The main story revolves around Billy, a carousel barker, who gets involved in a robbery in an attempt to provide for his pregnant girlfriend, Julie. Julie works in a mill, along with Carrie whose involvement with ambitious fisherman, Enoch, provides a contrasting tale. The robbery is botched and ends badly, but Billy is allowed to make amends and ensure his child has a chance of a better life than his.
The musical first showcased the song “You’ll Never Walk Alone”, that would later become an extremely well-known anthem of the football terraces.
Composer: Richard Rodgers
Libretto/Book: Oscar Hammerstein II
Hello, Dolly! Is perhaps one of the most enduring musicals of all – and it was the Society’s 1976 show.
Dolly Levi, widow, matchmaker and general meddler is trying to find a match for the wealthy Horace Vandergelder. She has an inkling she’d quite like him for herself, but business is business and she has to at least go through the motions. Meanwhile Horace’s clerks, Cornelius and Barnaby, who have been left in charge of the shop, have instead sneaked off for a day of fun in the city. Scheming Dolly has set them up with Irene and Minnie under false pretences, claiming the young men are rich. She’s also arranged for Horace’s niece Ermengarde to meet up with Ambrose, who’s an artist and therefore an unsuitable match. Dolly’s complicated plans begin to unravel when it becomes clear that everyone has chosen to dine at the same restaurant…
Composer / Libretto: Jerry Herman
Book: Michael Stewart
The 1992 show was a bit of a coup for the Society. In that year, we performed the Northern amateur première of George and Ira Gershwin’s 1930 musical Girl Crazy. Famous songs from the show include Embraceable You and I Got Rhythm. The original Broadway production made big stars out of Ethel Merman and Ginger Rogers! Later film versions altered the original story considerably but were big successes in their own right.

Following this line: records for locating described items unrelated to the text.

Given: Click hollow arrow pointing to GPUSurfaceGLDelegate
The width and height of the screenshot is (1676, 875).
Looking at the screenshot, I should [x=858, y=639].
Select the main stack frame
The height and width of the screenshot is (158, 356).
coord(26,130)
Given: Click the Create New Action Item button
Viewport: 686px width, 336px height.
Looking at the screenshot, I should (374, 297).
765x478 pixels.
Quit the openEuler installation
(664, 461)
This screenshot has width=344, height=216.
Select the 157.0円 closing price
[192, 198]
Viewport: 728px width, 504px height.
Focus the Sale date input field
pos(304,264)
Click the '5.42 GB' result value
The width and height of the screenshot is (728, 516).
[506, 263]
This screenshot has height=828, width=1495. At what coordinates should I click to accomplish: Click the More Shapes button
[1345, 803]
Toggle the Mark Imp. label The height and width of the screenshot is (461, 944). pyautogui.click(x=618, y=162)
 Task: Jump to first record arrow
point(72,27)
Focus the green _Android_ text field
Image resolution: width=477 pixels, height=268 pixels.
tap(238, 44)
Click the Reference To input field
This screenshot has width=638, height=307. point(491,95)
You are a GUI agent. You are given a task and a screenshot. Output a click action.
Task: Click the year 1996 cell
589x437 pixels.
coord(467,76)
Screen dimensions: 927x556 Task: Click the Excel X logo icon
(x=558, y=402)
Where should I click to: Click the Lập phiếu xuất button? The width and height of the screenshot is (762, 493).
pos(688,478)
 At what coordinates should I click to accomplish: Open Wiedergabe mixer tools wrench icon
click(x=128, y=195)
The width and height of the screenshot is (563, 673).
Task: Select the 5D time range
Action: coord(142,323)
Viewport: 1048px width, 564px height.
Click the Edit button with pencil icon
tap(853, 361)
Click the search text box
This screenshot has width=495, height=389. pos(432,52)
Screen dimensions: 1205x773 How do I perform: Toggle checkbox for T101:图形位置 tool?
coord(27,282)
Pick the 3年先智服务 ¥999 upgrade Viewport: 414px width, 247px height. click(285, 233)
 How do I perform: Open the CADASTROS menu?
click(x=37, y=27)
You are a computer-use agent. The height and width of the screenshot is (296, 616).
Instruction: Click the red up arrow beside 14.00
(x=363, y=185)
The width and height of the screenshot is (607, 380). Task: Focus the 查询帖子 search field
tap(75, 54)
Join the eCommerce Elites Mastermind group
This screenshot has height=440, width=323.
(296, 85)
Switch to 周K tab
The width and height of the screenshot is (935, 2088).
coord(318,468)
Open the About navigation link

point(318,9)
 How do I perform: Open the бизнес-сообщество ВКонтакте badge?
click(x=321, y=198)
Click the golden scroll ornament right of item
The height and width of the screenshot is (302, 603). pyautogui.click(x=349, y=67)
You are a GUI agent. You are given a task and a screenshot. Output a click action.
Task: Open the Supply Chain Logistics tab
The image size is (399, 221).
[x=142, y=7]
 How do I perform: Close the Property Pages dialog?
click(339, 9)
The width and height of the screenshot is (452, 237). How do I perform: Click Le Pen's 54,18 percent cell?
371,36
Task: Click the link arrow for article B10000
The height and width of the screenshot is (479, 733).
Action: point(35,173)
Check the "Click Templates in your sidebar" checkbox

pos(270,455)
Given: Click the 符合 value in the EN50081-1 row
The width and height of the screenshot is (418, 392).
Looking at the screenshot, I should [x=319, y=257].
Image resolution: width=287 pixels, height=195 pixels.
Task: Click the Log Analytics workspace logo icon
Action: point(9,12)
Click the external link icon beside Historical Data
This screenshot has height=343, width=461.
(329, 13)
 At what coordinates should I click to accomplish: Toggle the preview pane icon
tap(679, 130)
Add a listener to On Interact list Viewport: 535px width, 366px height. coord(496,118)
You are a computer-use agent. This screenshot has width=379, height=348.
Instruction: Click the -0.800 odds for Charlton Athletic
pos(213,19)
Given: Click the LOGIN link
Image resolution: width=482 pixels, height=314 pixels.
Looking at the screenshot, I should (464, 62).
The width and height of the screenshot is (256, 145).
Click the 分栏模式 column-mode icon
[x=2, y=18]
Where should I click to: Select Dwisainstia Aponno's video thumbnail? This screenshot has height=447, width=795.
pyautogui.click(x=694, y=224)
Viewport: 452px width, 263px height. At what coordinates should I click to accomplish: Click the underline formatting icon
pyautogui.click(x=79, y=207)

The story involves Danny, sent to manage his family ranch in Arizona as a last-ditch attempt to straighten him up from a life of wine, women and song. Instead, he brings the party with him – ending up with a ranch full of showgirls and visitors from all over the country! Along the way, he falls for the local postmistress – but can she make an honest man of him?